## STATED EXERCISE
Print the lines exactly from the line with "Click the pools HW total 24,217" through the end of the items, both ends included. Leave the pictures out.

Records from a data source
_ _ _ _ _ _ _
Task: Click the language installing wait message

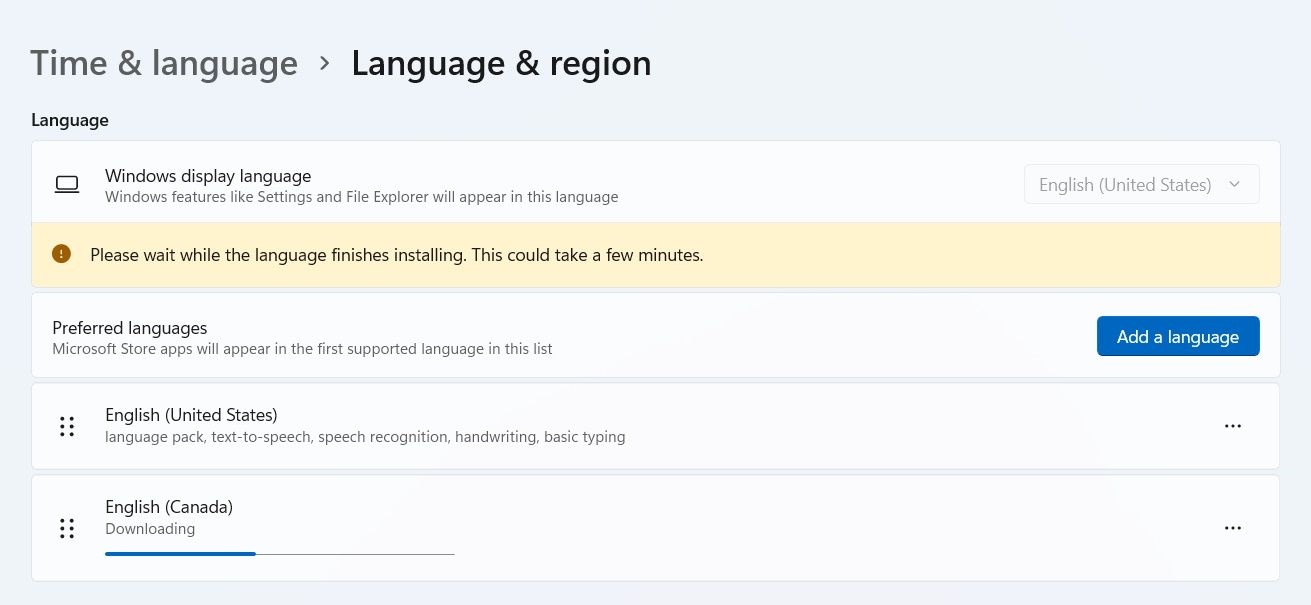Action: [x=396, y=255]
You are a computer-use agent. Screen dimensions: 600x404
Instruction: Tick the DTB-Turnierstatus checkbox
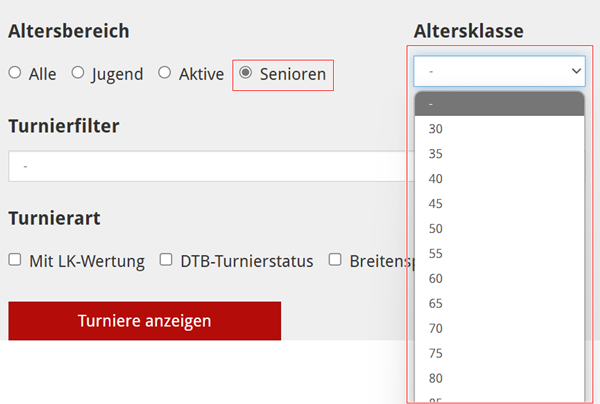166,259
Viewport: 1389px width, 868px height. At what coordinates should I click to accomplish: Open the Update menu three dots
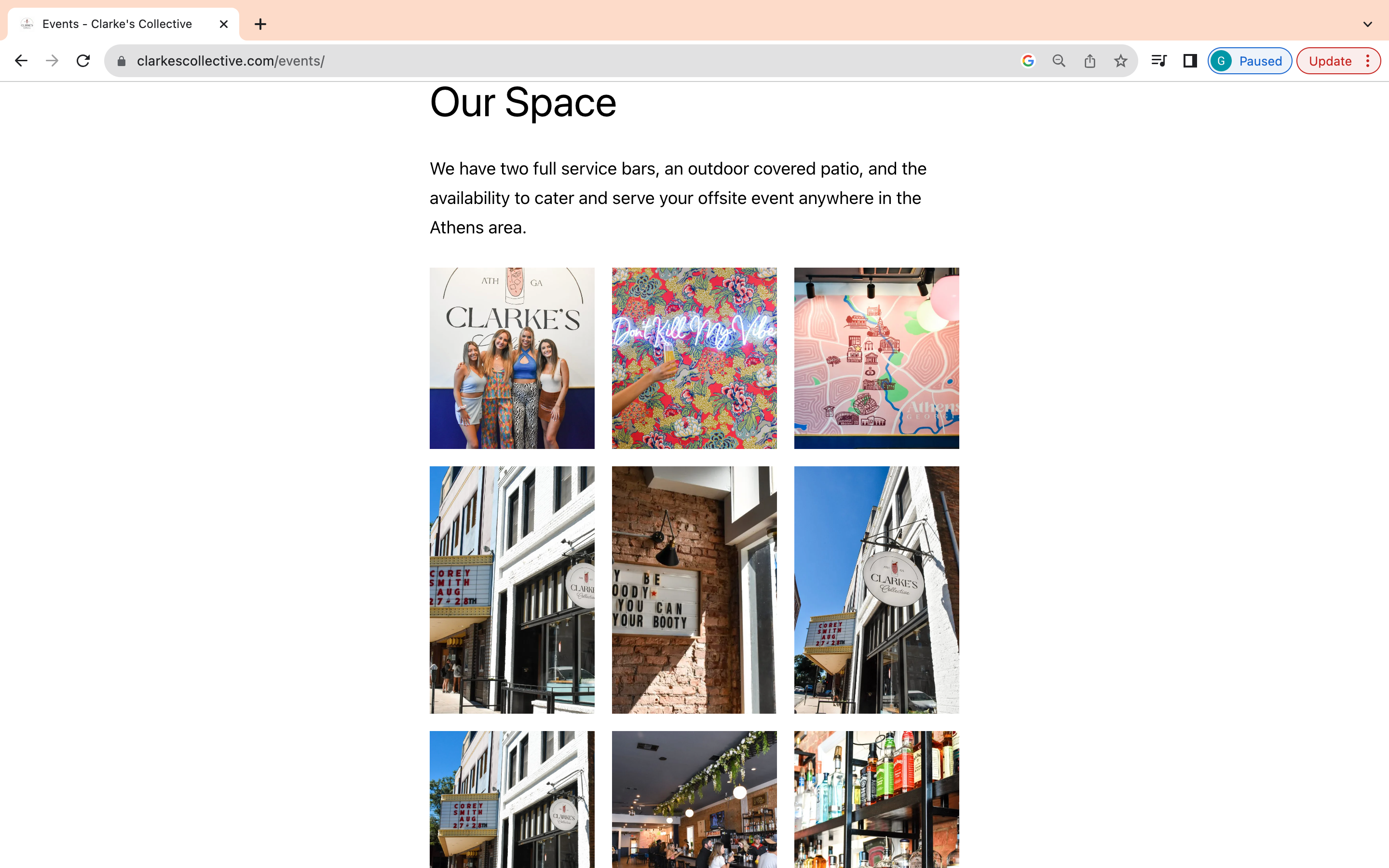click(x=1368, y=61)
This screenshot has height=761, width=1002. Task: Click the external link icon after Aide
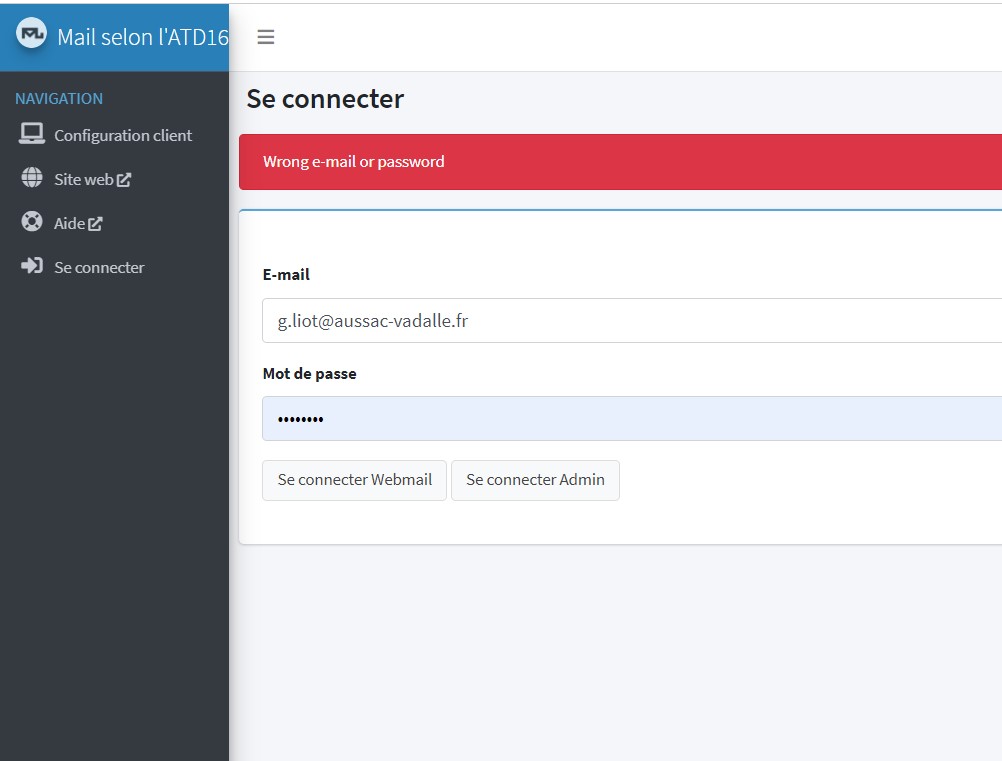95,224
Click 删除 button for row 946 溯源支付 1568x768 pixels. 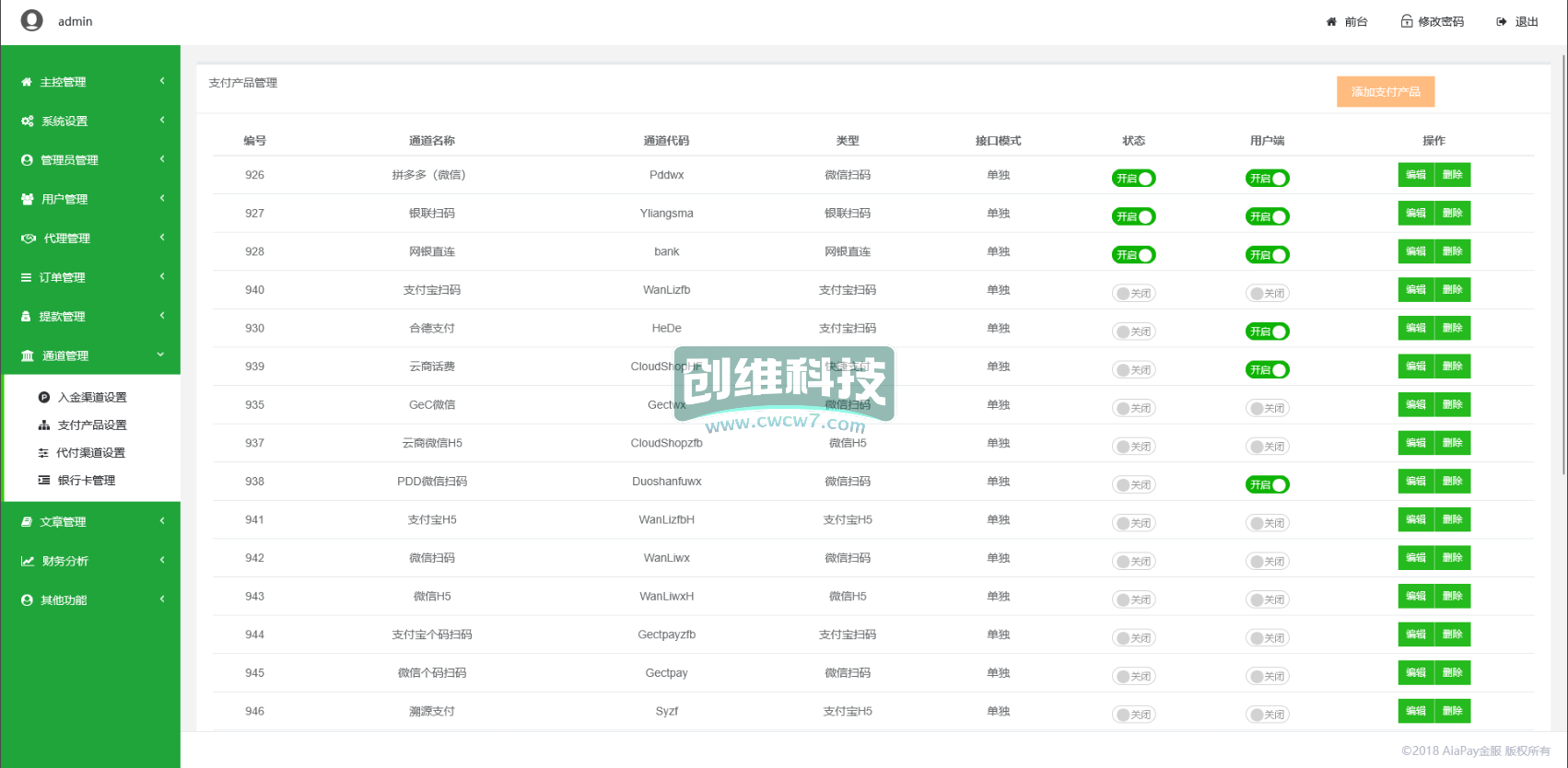pos(1453,711)
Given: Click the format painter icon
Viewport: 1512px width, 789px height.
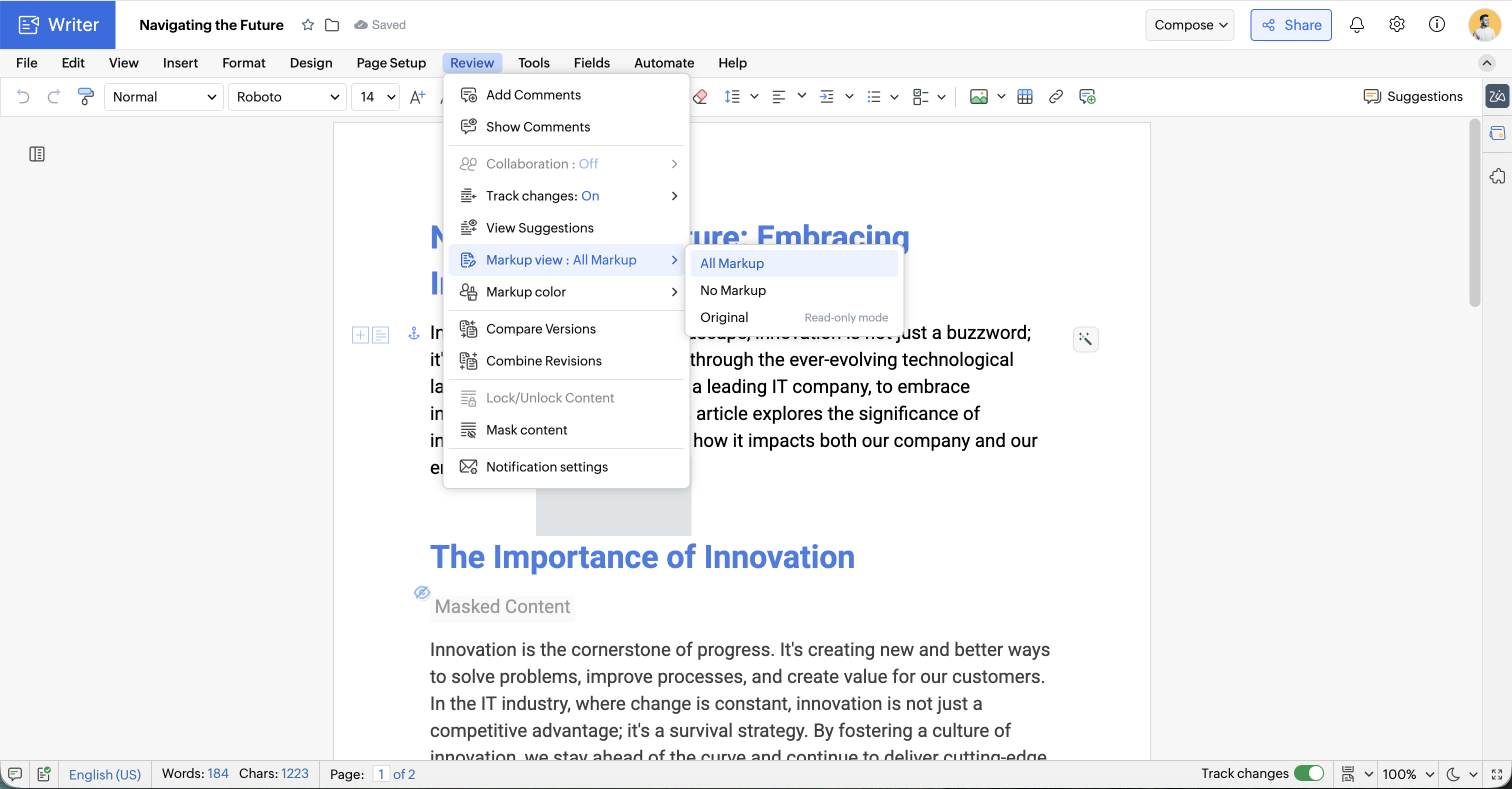Looking at the screenshot, I should [x=86, y=96].
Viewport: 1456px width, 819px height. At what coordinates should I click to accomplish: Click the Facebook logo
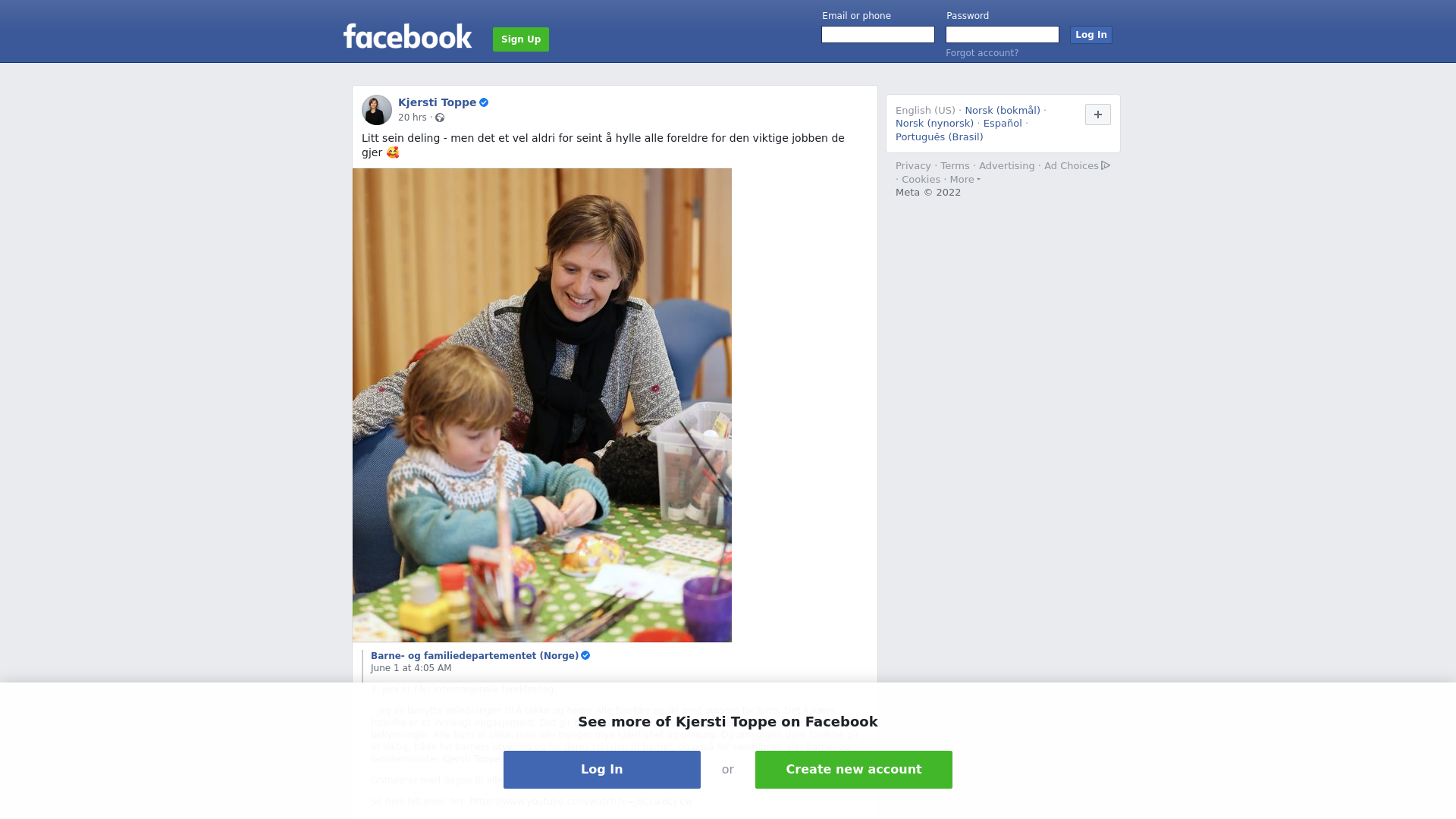point(407,36)
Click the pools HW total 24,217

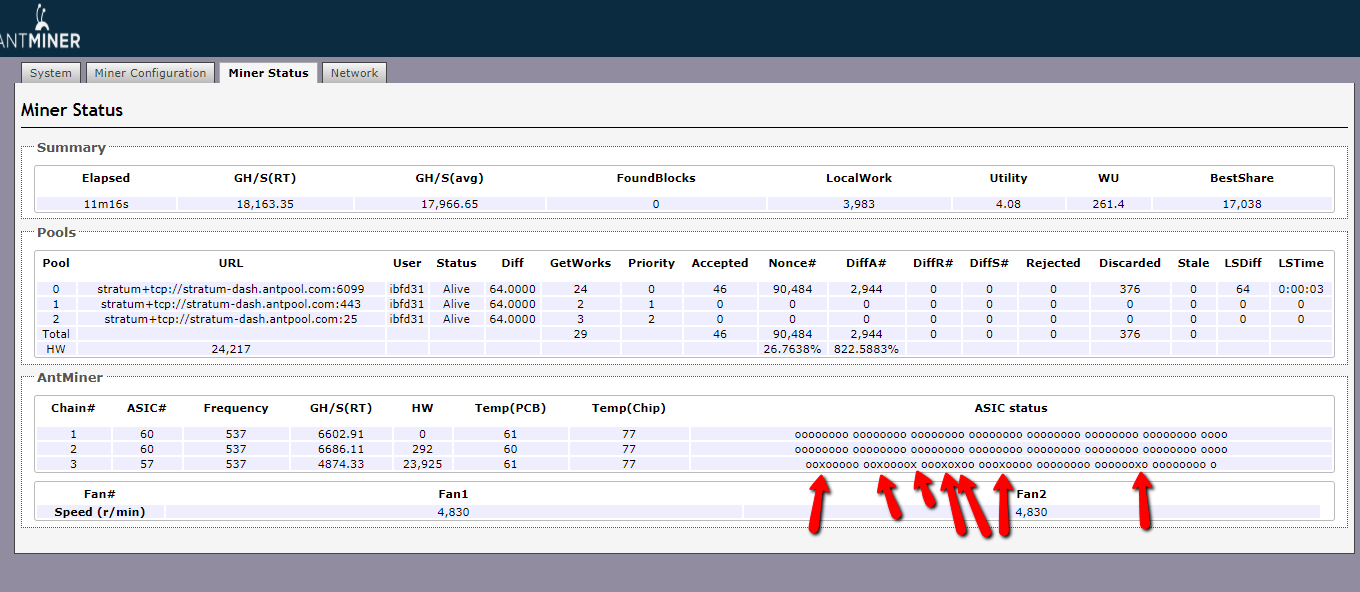[x=231, y=349]
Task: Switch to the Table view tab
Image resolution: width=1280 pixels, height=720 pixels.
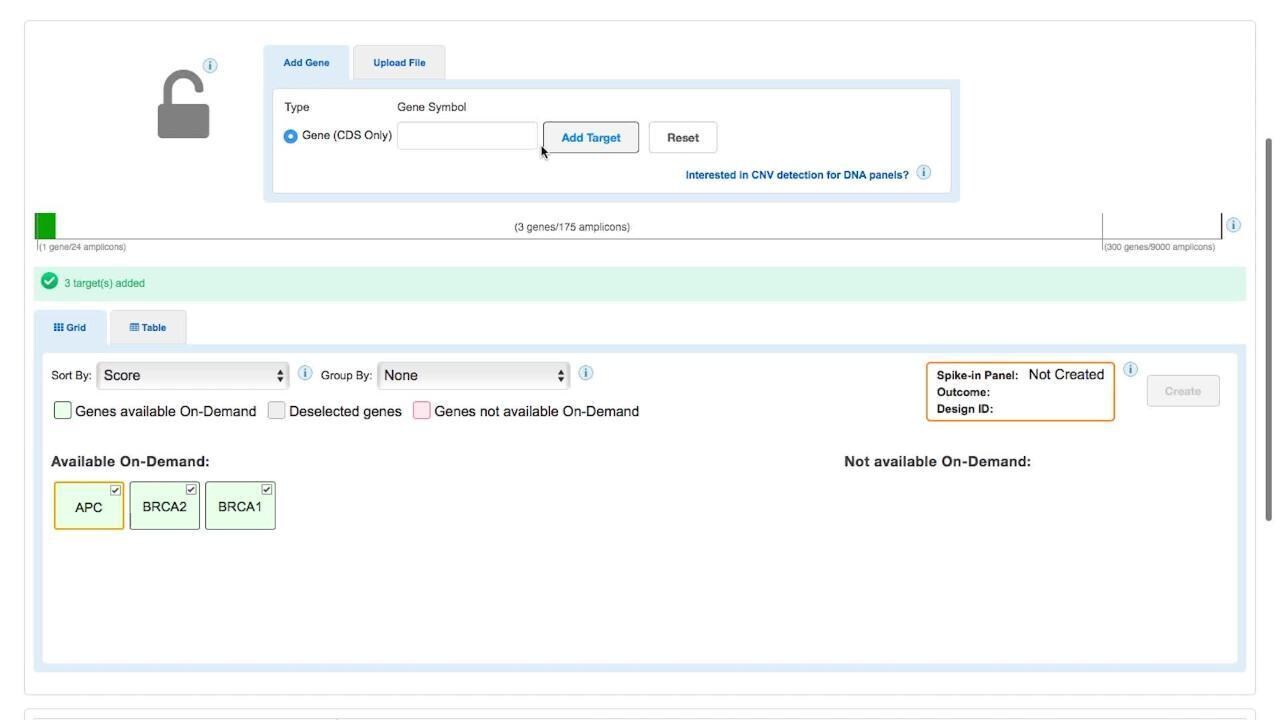Action: 148,328
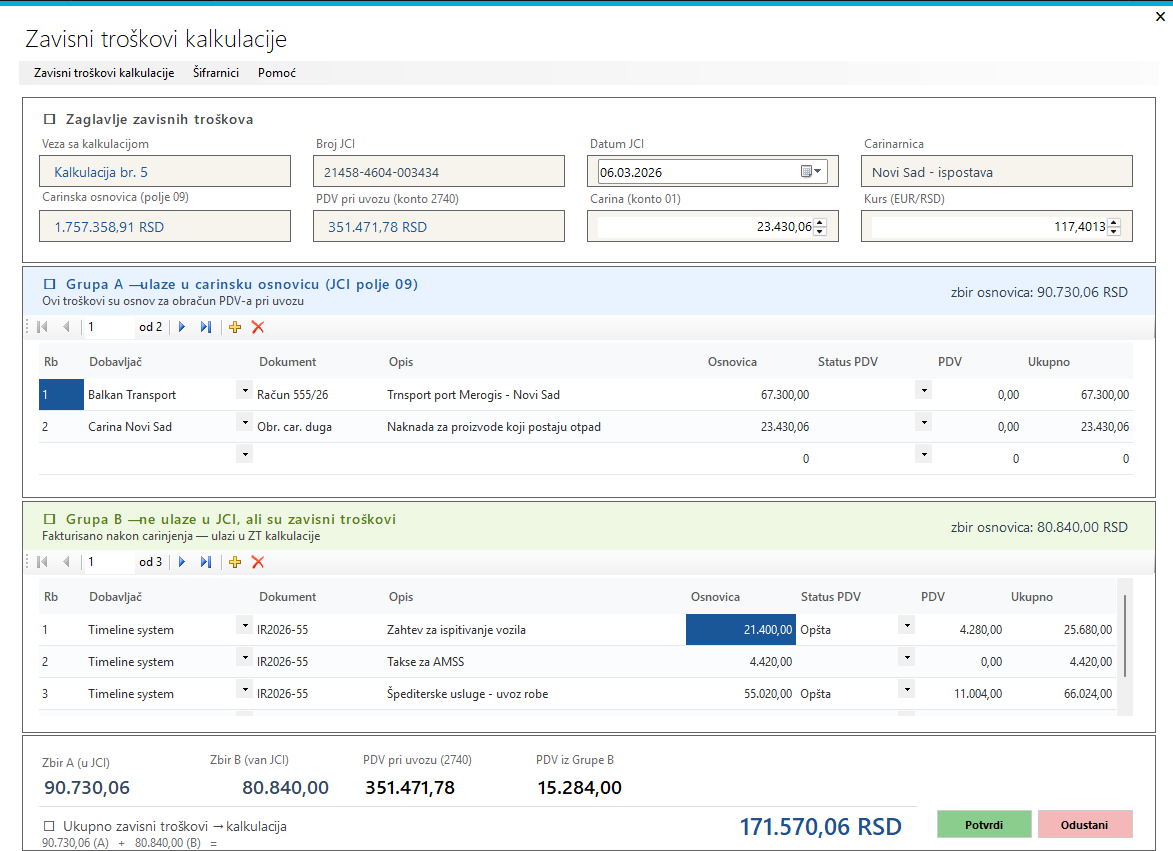Toggle the Grupa B section checkbox

tap(50, 519)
_ _ _ _ _ _ _
## IN RESPONSE
Click the pools HW total 24,217

[x=231, y=349]
Task: Switch to the Table view tab
Image resolution: width=1280 pixels, height=720 pixels.
Action: 148,328
Toggle the Grupa B section checkbox

tap(50, 519)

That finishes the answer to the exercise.